There are many reasons why investors dabble in penny stocks. Low-priced shares seem a good place to start for common folk wanting to learn the basics of stock trading. Or perhaps an employee who has inside knowledge of the potential of the company he/she works for would want to invest in its stock before the business really takes off.
Penny stocks are kind of like a high-stakes hobby fun and exciting, drawing people who want to get rich.
Because penny stocks are usually priced below five dollars, it is easy for anyone to purchase them. However, as with any discounted offer, buying penny stocks comes with risks.
The key to a successful penny stocks investment is knowing when to buy and when to sell.

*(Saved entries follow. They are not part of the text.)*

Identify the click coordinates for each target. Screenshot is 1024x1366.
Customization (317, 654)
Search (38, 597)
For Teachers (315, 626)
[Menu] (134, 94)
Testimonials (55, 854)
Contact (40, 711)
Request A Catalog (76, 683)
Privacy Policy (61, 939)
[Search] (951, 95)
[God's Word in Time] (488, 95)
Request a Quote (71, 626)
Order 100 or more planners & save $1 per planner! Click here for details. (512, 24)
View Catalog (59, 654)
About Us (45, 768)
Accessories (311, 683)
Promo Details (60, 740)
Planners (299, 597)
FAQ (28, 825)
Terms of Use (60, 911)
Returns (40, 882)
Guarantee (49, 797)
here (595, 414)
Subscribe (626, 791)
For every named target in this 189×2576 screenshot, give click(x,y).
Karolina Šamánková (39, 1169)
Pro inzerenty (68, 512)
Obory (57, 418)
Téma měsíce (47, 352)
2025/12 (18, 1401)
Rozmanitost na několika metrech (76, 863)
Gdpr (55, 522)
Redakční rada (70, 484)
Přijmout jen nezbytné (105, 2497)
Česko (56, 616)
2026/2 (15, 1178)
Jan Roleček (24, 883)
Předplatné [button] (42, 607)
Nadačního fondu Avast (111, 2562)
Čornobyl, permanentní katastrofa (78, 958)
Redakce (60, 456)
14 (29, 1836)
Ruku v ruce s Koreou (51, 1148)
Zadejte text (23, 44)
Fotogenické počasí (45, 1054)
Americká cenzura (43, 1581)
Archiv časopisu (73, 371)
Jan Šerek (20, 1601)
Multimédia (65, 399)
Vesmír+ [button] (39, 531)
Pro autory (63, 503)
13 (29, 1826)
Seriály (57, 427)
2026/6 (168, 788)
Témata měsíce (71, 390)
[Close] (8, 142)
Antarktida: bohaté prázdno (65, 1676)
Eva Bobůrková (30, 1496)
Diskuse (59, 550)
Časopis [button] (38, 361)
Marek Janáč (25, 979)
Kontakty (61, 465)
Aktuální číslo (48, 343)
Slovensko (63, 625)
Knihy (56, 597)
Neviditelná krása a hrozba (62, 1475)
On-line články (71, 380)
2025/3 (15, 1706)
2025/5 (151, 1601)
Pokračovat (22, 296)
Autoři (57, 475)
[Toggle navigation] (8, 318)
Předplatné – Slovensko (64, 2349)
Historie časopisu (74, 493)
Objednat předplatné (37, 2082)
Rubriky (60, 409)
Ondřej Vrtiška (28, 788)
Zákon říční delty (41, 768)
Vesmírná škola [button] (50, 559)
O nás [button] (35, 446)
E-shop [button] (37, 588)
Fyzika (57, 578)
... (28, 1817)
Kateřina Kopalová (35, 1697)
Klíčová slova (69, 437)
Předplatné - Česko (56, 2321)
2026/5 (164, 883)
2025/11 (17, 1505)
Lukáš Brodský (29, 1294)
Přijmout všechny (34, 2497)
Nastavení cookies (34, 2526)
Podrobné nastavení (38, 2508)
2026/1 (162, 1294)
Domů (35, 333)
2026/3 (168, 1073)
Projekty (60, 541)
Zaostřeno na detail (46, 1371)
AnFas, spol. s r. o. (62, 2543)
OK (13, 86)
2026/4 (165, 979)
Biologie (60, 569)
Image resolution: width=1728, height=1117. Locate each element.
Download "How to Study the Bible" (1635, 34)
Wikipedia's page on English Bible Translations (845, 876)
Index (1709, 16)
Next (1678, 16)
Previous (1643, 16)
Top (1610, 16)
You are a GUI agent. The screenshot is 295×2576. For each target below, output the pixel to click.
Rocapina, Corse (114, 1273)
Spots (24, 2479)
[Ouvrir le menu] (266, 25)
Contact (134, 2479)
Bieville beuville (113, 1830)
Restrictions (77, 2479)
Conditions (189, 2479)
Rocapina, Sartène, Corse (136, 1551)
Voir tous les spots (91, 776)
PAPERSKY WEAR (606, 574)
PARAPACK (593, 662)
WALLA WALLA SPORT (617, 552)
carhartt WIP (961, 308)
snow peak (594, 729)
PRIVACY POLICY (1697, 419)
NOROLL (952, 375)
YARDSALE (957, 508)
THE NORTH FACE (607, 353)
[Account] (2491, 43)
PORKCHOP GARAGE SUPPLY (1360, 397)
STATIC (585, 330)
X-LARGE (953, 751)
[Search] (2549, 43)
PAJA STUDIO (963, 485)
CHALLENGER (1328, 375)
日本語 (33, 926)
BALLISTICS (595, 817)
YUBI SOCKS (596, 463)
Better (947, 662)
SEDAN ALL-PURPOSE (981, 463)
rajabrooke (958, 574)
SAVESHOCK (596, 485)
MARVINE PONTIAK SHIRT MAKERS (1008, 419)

The first rule of trading penny stocks is never to place a market order. On the NYSE or NASDAQ, you get your stock for the listed price when you click the buy button. On the OTCBB and Pink Sheets, there is a chance that the market makers will raise the asking price of a stock prior to filling your order.
To protect you from fluctuations in the asking price, always place a limit buy order. By setting a limit, you are telling the market makers that you would like to buy a stock for a certain price. Market makers may not fill your order immediately in an effort to make you raise your limit price.
Do not fall for this trap unless the stock is hot and the market is moving quickly. Decide how high you are willing to go and do not chase the ask price of a slow-moving stock. When placing an order, set your limit somewhere between the bid and the ask price.
Like the buy order, market makers can manipulate your sell order. If you indicate that you are willing to sell at the market rate, the market makers may quickly drop the bid prior to filling your order. Unless you have the time to monitor your stocks all day long, it is highly advisable to place a stop-loss order on your penny stock investments.
A stop-loss order will protect you from sudden drops in the price of a stock. But don’t set the stop-loss order at a value that is too close to the current price of the stock. There is a good chance that the stock’s normal trading activity will trigger your open order and cause the sale of your stock.
Buying and selling penny stocks requires caution and finesse. Prices move quickly on these markets so pay close attention. An effective way of monitoring your stock investment is the use of a stock screener, which should be available on your broker’s website. The stock screener will locate stocks that fit parameters that you are comfortable with.
You have probably heard of the buy-low-sell-high strategy. Sometimes good stocks fall in spite of strong business fundamentals. If you can identify these stocks, you can acquire them at a significant discount.
Be careful when buying tanking stocks. When a stock is going down, it usually means the company is in trouble. Always check for news on pending litigation, cash on hand, debt on the books, shares short, etc. Stock investment experts often advise to wait until the penny stocks have established a sustained upward trend before taking a position.